# What this task involves:
Copy out the data so that nothing differs from the original.

▼▼▼

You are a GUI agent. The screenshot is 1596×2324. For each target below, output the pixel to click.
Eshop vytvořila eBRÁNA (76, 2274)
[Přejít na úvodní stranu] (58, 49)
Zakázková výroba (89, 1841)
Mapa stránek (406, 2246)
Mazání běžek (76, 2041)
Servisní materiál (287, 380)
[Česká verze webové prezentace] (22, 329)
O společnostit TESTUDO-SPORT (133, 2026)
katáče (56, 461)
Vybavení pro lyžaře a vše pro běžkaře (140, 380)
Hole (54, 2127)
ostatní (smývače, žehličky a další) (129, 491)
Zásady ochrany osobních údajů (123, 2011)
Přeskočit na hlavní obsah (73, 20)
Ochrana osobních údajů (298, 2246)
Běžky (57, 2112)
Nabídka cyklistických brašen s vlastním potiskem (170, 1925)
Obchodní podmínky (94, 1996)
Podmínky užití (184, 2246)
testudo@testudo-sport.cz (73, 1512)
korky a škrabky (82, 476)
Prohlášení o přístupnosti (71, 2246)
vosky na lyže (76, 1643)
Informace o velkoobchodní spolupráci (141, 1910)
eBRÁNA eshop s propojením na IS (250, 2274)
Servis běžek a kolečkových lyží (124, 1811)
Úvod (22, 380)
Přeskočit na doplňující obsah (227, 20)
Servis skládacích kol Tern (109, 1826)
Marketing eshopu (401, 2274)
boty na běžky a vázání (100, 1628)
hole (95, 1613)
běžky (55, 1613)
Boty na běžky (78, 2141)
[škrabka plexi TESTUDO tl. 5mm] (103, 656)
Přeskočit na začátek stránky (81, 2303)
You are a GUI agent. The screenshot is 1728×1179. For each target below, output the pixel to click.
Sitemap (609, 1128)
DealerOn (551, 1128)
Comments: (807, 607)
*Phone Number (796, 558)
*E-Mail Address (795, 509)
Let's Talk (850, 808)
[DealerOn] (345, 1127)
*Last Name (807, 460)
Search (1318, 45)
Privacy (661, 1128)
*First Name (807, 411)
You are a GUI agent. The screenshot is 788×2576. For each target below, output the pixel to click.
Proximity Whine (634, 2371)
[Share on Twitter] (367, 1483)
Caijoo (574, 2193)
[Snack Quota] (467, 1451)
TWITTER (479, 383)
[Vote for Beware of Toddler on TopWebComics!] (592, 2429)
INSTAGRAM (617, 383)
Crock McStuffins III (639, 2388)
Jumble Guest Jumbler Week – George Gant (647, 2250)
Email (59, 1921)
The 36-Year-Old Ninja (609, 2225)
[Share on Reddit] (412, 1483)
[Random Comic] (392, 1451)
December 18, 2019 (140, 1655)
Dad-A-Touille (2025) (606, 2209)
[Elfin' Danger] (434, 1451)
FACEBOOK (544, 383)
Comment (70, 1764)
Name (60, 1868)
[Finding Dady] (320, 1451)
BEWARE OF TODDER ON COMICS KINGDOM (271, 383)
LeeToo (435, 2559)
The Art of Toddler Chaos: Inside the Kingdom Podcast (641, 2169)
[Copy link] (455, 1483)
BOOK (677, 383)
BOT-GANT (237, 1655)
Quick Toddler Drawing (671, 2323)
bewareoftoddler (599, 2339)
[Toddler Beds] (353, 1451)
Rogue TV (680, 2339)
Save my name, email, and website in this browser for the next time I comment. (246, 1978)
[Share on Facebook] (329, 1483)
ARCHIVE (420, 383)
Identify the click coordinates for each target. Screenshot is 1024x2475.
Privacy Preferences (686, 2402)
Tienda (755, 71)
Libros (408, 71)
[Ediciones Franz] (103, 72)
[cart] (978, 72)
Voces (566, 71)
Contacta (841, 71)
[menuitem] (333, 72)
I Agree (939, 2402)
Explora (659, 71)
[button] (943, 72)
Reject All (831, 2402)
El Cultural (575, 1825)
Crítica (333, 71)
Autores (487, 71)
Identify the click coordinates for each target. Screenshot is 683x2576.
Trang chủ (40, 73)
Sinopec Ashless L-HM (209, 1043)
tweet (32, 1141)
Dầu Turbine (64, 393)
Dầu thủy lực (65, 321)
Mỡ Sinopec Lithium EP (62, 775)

▲▲▲

# Answer section:
You are a GUI agent. The screenshot is 1596×2324. For each target below, output the pixel to click.
Eshop vytvořila eBRÁNA (76, 2274)
[Přejít na úvodní stranu] (58, 49)
Zakázková výroba (89, 1841)
Mapa stránek (406, 2246)
Mazání běžek (76, 2041)
Servisní materiál (287, 380)
[Česká verze webové prezentace] (22, 329)
O společnostit TESTUDO-SPORT (133, 2026)
katáče (56, 461)
Vybavení pro lyžaře a vše pro běžkaře (140, 380)
Hole (54, 2127)
ostatní (smývače, žehličky a další) (129, 491)
Zásady ochrany osobních údajů (123, 2011)
Přeskočit na hlavní obsah (73, 20)
Ochrana osobních údajů (298, 2246)
Běžky (57, 2112)
Nabídka cyklistických brašen s vlastním potiskem (170, 1925)
Obchodní podmínky (94, 1996)
Podmínky užití (184, 2246)
testudo@testudo-sport.cz (73, 1512)
korky a škrabky (82, 476)
Prohlášení o přístupnosti (71, 2246)
vosky na lyže (76, 1643)
Informace o velkoobchodní spolupráci (141, 1910)
eBRÁNA eshop s propojením na IS (250, 2274)
Servis běžek a kolečkových lyží (124, 1811)
Úvod (22, 380)
Přeskočit na doplňující obsah (227, 20)
Servis skládacích kol Tern (109, 1826)
Marketing eshopu (401, 2274)
boty na běžky a vázání (100, 1628)
hole (95, 1613)
běžky (55, 1613)
Boty na běžky (78, 2141)
[škrabka plexi TESTUDO tl. 5mm] (103, 656)
Přeskočit na začátek stránky (81, 2303)
You are a GUI agent. The screenshot is 1728×1179. For each target below, output the pixel to click.
Sitemap (609, 1128)
DealerOn (551, 1128)
Comments: (807, 607)
*Phone Number (796, 558)
*E-Mail Address (795, 509)
Let's Talk (850, 808)
[DealerOn] (345, 1127)
*Last Name (807, 460)
Search (1318, 45)
Privacy (661, 1128)
*First Name (807, 411)
You are a GUI agent. The screenshot is 788×2576. For each target below, output the pixel to click.
Proximity Whine (634, 2371)
[Share on Twitter] (367, 1483)
Caijoo (574, 2193)
[Snack Quota] (467, 1451)
TWITTER (479, 383)
[Vote for Beware of Toddler on TopWebComics!] (592, 2429)
INSTAGRAM (617, 383)
Crock McStuffins III (639, 2388)
Jumble Guest Jumbler Week – George Gant (647, 2250)
Email (59, 1921)
The 36-Year-Old Ninja (609, 2225)
[Share on Reddit] (412, 1483)
[Random Comic] (392, 1451)
December 18, 2019 (140, 1655)
Dad-A-Touille (2025) (606, 2209)
[Elfin' Danger] (434, 1451)
FACEBOOK (544, 383)
Comment (70, 1764)
Name (60, 1868)
[Finding Dady] (320, 1451)
BEWARE OF TODDER ON COMICS KINGDOM (271, 383)
LeeToo (435, 2559)
The Art of Toddler Chaos: Inside the Kingdom Podcast (641, 2169)
[Copy link] (455, 1483)
BOOK (677, 383)
BOT-GANT (237, 1655)
Quick Toddler Drawing (671, 2323)
bewareoftoddler (599, 2339)
[Toddler Beds] (353, 1451)
Rogue TV (680, 2339)
Save my name, email, and website in this browser for the next time I comment. (246, 1978)
[Share on Facebook] (329, 1483)
ARCHIVE (420, 383)
Identify the click coordinates for each target. Screenshot is 1024x2475.
Privacy Preferences (686, 2402)
Tienda (755, 71)
Libros (408, 71)
[Ediciones Franz] (103, 72)
[cart] (978, 72)
Voces (566, 71)
Contacta (841, 71)
[menuitem] (333, 72)
I Agree (939, 2402)
Explora (659, 71)
[button] (943, 72)
Reject All (831, 2402)
El Cultural (575, 1825)
Crítica (333, 71)
Autores (487, 71)
Identify the click coordinates for each target. Screenshot is 683x2576.
Trang chủ (40, 73)
Sinopec Ashless L-HM (209, 1043)
tweet (32, 1141)
Dầu Turbine (64, 393)
Dầu thủy lực (65, 321)
Mỡ Sinopec Lithium EP (62, 775)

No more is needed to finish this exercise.